Текст для чтения:
● ● ● ●
Профессор-артиллерист весело расхохотался. Потом он начал что-то объяснять. Но Женька Михайлов был непоколебим. Дурацкий этот спор кончился тем, что профессор сначала вошел в полосу справедливого гнева, затем в полосу злобной перебранки с «наглым невеждой», который «позволяет себе не уважать законы физики».
— Эйнштейна тоже так же обзывали, — парировал Женька Михайлов. — И ничего, в Америке живет и плюет на всех. А вы такой умный, а в тюрьме сидите.
Кончилось тем, что профессор схватился за сердце. Мы развели спорщиков, уложили профессора на его койку, но он еще долго не мог успокоиться.
Меня Женька тоже допек.
Однажды, делая утреннюю зарядку, я по обыкновению стал приседать, выжимая при этом довольно тяжелую скамейку. Вдруг дикая, нестерпимая боль пронзила мою поясницу, я вскрикнул и упал на спину. Скамейка грохнулась мне на лицо. Из носа потекла кровь. Я лежал и не мог пошевелиться. Товарищи стали стучать в дверь, чтобы вызвать врача. Врач пришла, велела положить меня на койку и поставила диагноз: миозит — воспаление спинной мышцы. Сказался тот зимний карцер. Я пролежал несколько дней. Как-то раз ко мне, как говорится, лежачему больному, подсел Женька Михайлов. У него была явно добрая цель: отвлечь меня от боли, подбодрить. Разговор он начал с сочувственных вопросов. Давал какие-то советы — как поворачиваться, как подыматься с койки. Потом он вдруг спросил:
— Даниил Натанович, вы по Ивану Грозному специалист. Скажите, в каком году он родился?
● ● ● ●
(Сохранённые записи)
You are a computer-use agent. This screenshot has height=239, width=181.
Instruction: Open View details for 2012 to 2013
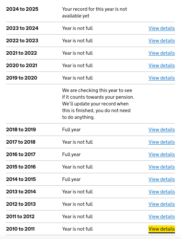[x=162, y=204]
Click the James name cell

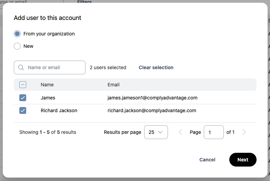48,98
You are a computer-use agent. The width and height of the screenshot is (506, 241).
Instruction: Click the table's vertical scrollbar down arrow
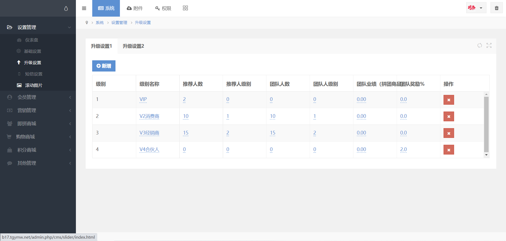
● ● ● ●
Задания для выполнения:
1. Какой диагноз поставила врач, судя по тексту?
2. Переведите на английский язык предложение из текста: «Однажды, делая утреннюю зарядку, я по обыкновению стал приседать, выжимая при этом довольно тяжелую скамейку».
3. Измените кусок текста, начиная с «Однажды, делая утреннюю» и продолжая до «году он родился?»: замените «утреннюю зарядку» на «вечернюю зарядку».
Записи здесь никак не используются.

Ответы к заданиям:
1. Миозит — воспаление спинной мышцы.

2. Once, while doing my morning exercises, I started doing squats as usual, pressing a fairly heavy bench as I did so.

3.
Однажды, делая вечернюю зарядку, я по обыкновению стал приседать, выжимая при этом довольно тяжелую скамейку. Вдруг дикая, нестерпимая боль пронзила мою поясницу, я вскрикнул и упал на спину. Скамейка грохнулась мне на лицо. Из носа потекла кровь. Я лежал и не мог пошевелиться. Товарищи стали стучать в дверь, чтобы вызвать врача. Врач пришла, велела положить меня на койку и поставила диагноз: миозит — воспаление спинной мышцы. Сказался тот зимний карцер. Я пролежал несколько дней. Как-то раз ко мне, как говорится, лежачему больному, подсел Женька Михайлов. У него была явно добрая цель: отвлечь меня от боли, подбодрить. Разговор он начал с сочувственных вопросов. Давал какие-то советы — как поворачиваться, как подыматься с койки. Потом он вдруг спросил:
— Даниил Натанович, вы по Ивану Грозному специалист. Скажите, в каком году он родился?